Sir Themistocles "Temi" Zammit  (or Żammit; 30 September 1864 – 2 November 1935) was a Maltese archaeologist and historian, professor of chemistry, medical doctor, researcher and writer. He served as Rector (1920–26) of the Royal University of Malta and first Director of the National Museum of Archaeology in his native city, Valletta.

Career

After graduating in medicine from the University of Malta, Zammit specialised in bacteriology in London and Paris. It's understood that in 1905 the discovery of contaminated milk as the vector for transmission to humans of Brucellosis melitensis present in the blood of the goat greatly contributed to the elimination from the islands of undulant fever, earning him the knighthood. However, it was Giuseppe Caruana Scicluna (1853-1921), the first Maltese  analyst and bacteriologist trained at the world renowned Pasteur Institute in Paris who carried out most, if not all, of the bacteriological work.

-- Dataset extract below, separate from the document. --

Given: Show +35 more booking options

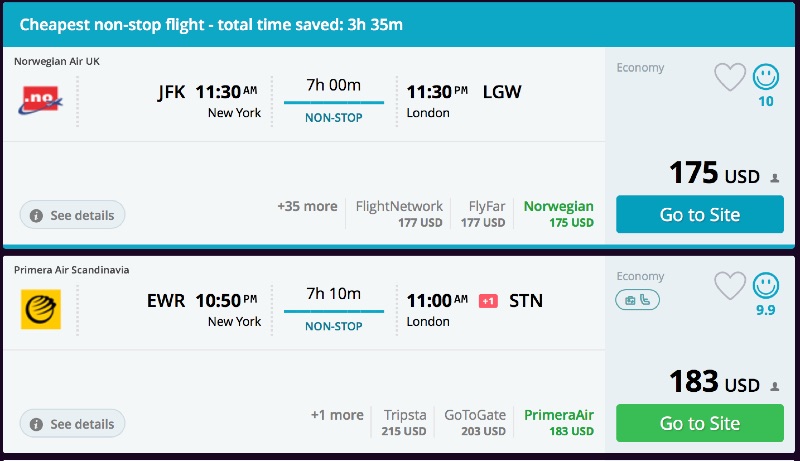Looking at the screenshot, I should click(307, 207).
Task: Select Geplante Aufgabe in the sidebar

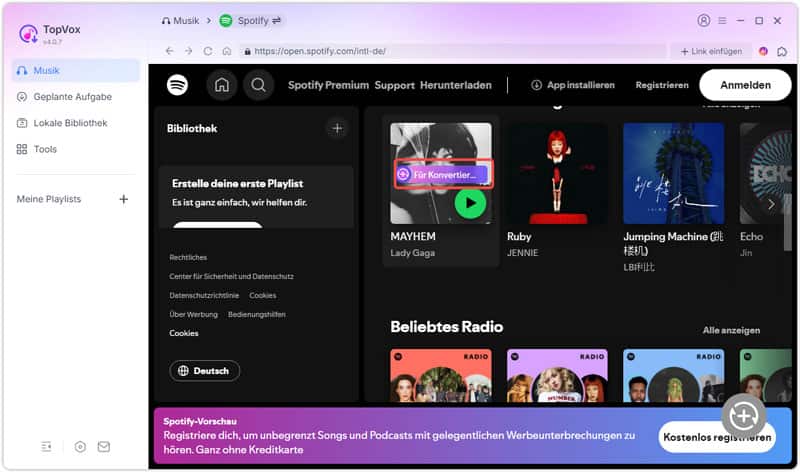Action: pos(72,97)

Author of several literary works in the Maltese language, Zammit was conferred the DLitt Honoris Causa by Oxford University. He was knighted in 1930, having previously been admitted as a Companion to the Order of St Michael and St George. He also published a history of the Maltese islands and excavated important archaeological sites, such as the Hypogeum and the megalithic Tarxien Temples, Ħaġar Qim and Mnajdra, which have since been declared UNESCO World Heritage Sites.

Legacy

Zammit's scientific approach to archaeology further enhanced his international reputation. A permanent display of some of his findings may be viewed at the National Museum of Archaeology in Valletta.

The main hall of the University of Malta bears Zammit's name. The Sir Temi Zammit Hall is a multipurpose auditorium which is used as a lecture hall, theatre, and student graduations venue.

Zammit is depicted on two commemorative Maltese coins: a Maltese 1 Pound (Lm1) coin dated 1973 and a Maltese 5 Pounds (Lm5) coin dated 2006. Both coins are silver and depict his likeness alongside his dates of birth and death.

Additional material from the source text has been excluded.